GOAL OF THE EXERCISE:
Could you count how many lines of the data include "Task" and answer with the number only?

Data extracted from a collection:
============
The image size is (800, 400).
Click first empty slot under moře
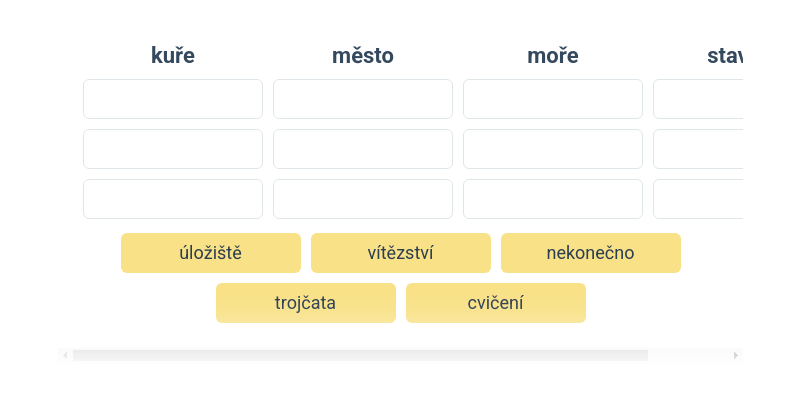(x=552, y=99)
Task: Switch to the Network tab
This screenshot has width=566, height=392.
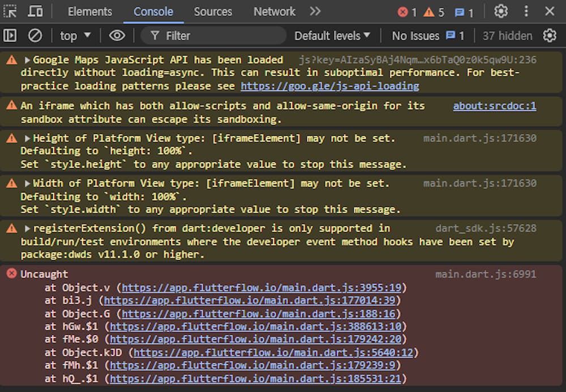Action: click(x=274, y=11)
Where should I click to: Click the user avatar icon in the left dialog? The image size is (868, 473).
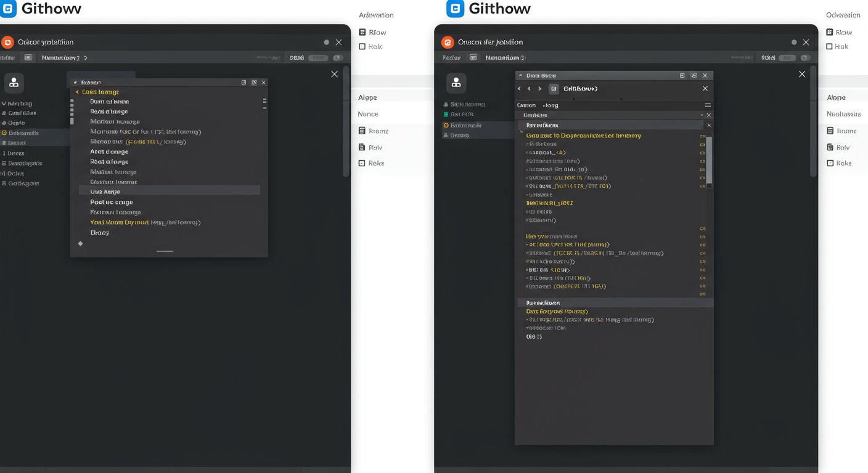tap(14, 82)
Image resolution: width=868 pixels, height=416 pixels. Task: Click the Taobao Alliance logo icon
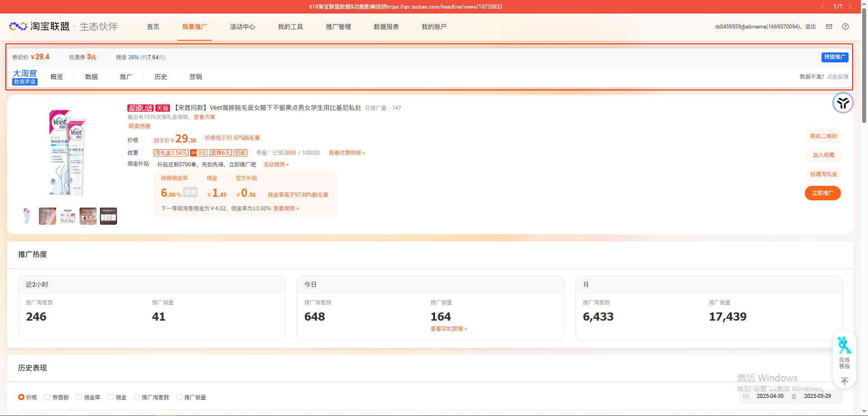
============
RESPONSE BELOW:
2